“Your insurance doesn’t include maternity coverage.”
About four years ago, V heard those words at her OB/GYN when checking out of the appointment where we confirmed we were going to have a second child (MC). The job I had at the time had horrible benefits and purchasing insurance through the company would come north of $900/mo for me, V, and O. When I got the job, everyone I had talked to suggested that we get coverage on our own for a significant discount, which we did (~$450/mo for everyone).
Stupidly, I didn’t read the 75 pages of fine print that made up the insurance contract and missed the half a paragraph that excluded pregnancies and maternity coverage nor did I know it was impossible to find an individually-purchased plan in Texas that did include maternity (no longer the case, thanks to Obamacare).
We had paid about $2,000 out-of-pocket when O was born and while we didn’t have that set specifically set aside when we found out we were pregnant again, it wouldn’t be an issue to have our ducks in a row within the next nine months.
Until that response from the billing clerk at the doctor’s office.
We had MC in the same hospital (actually, in the same room even), delivered by the same doctor as O. Instead of paying $2,000, we were able to get a “discounted” price, through haggling with the hospital and the doctor, and prepaying both, of about $12,000.
$12,000 out-of-pocket for a healthy, vaginal, non-medicated, no-complications delivery.
Fast-forward three years.
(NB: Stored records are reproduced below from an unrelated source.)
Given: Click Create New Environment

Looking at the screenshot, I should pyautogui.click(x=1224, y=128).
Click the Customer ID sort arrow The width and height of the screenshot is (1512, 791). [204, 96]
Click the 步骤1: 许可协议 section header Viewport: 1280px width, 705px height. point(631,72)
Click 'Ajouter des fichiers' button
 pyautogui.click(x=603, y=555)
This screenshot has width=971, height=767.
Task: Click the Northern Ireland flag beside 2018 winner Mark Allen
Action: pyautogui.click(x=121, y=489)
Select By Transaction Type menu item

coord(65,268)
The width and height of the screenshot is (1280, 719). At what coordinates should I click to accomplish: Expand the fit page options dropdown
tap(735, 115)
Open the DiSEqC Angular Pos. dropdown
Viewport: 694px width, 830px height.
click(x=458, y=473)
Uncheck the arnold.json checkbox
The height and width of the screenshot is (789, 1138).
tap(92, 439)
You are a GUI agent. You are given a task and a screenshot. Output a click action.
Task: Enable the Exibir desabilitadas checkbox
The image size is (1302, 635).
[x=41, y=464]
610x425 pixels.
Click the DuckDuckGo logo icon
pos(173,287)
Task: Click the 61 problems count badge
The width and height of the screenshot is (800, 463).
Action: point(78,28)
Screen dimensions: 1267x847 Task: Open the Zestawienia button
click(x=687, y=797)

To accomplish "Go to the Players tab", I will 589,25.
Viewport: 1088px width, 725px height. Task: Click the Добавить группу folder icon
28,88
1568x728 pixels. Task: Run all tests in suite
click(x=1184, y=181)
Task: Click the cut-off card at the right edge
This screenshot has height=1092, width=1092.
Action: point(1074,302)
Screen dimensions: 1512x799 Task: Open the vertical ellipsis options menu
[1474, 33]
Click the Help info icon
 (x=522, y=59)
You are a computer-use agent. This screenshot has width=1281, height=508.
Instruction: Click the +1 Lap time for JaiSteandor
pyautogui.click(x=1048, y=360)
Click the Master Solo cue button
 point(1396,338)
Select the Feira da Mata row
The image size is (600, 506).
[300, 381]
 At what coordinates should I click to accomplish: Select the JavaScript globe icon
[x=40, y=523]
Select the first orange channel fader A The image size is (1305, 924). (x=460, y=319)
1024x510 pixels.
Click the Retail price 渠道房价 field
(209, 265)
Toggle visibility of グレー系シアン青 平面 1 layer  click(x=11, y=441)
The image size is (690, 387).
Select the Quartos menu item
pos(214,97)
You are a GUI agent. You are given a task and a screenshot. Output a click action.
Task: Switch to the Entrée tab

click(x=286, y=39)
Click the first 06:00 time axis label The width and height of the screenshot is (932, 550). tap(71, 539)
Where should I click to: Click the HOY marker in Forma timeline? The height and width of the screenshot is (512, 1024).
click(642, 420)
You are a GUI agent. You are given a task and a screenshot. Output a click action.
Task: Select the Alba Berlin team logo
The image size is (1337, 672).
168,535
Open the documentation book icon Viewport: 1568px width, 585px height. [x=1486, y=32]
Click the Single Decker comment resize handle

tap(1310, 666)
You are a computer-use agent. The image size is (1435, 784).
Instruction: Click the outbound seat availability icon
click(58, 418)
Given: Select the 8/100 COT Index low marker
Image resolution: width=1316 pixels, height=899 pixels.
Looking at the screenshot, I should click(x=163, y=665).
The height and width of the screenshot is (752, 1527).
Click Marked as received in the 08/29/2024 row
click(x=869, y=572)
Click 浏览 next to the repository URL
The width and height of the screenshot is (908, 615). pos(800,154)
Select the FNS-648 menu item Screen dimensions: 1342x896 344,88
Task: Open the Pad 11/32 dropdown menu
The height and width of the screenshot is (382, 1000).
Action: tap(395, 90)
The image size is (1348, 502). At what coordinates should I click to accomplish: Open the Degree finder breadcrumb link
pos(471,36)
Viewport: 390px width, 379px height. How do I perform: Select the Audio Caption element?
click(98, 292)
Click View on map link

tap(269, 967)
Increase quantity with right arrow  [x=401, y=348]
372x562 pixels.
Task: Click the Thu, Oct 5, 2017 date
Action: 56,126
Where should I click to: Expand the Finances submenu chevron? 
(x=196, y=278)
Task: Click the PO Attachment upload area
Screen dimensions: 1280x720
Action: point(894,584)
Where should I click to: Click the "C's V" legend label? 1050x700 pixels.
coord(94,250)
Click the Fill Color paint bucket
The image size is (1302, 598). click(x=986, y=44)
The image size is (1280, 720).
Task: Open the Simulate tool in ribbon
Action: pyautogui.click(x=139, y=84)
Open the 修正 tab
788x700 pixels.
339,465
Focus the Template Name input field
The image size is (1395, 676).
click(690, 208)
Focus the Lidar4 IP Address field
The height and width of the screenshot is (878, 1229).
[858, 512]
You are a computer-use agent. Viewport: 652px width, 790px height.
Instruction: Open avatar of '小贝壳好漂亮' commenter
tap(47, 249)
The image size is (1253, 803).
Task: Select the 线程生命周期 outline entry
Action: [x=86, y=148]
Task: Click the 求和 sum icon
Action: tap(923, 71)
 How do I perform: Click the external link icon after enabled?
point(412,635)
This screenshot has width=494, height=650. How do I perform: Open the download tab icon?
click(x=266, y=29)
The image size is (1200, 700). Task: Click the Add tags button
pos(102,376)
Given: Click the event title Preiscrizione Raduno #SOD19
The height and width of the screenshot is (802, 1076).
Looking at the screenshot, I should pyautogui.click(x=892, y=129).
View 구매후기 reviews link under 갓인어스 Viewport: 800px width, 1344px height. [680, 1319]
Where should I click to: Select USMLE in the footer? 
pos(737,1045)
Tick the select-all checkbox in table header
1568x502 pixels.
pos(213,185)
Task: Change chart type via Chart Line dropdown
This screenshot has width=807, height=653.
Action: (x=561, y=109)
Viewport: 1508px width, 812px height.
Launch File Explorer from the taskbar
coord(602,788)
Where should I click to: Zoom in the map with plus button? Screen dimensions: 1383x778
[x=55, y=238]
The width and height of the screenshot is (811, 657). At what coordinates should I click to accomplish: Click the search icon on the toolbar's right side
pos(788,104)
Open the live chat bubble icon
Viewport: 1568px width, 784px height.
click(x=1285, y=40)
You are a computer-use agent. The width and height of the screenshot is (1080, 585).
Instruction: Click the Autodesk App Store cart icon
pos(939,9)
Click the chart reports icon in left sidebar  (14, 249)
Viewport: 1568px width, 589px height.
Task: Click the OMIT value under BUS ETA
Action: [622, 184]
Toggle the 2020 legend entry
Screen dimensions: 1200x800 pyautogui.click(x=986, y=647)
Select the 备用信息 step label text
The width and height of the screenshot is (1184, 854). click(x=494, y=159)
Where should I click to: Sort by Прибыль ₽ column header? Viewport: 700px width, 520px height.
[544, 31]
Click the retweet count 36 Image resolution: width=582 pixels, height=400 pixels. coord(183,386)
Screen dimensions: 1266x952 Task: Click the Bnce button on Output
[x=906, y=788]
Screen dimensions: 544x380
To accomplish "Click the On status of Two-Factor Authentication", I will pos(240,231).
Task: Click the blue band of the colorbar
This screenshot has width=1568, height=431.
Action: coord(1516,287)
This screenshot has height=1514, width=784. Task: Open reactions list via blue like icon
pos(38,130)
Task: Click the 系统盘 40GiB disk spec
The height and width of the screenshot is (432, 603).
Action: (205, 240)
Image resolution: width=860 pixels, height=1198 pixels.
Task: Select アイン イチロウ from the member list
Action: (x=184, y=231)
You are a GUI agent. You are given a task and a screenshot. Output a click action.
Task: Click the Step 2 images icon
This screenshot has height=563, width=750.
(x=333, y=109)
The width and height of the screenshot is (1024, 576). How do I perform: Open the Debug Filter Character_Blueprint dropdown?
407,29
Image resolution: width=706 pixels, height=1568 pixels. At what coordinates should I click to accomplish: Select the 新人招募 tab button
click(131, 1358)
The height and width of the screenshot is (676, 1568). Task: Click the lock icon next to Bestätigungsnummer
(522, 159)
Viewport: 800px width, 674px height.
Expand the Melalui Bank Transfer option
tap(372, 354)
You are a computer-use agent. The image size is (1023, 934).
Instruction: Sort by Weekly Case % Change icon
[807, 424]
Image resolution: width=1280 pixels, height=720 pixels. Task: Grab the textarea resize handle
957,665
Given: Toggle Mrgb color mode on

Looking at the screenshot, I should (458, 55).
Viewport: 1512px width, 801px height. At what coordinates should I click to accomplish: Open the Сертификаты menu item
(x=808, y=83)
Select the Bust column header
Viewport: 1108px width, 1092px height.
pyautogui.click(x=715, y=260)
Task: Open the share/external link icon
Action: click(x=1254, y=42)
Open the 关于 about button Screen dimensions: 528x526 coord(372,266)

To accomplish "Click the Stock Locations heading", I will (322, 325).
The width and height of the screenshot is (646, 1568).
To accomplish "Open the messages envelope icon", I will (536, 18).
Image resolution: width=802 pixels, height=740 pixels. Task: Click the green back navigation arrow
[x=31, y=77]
The same little girl, MC, needs to have a relatively minor operation. As the pre-op calls come in from the billing departments wanting me to prepay my out-of-pocket portion, I did the math. The total cost, billed to insurance, is expected to be about $11,500. With the insurance we have now, our out-of-pocket cost will be around $1,000.
The employer-associated health insurance is flawed, though I don’t know the solution.
Lesson learned: Read the fine print.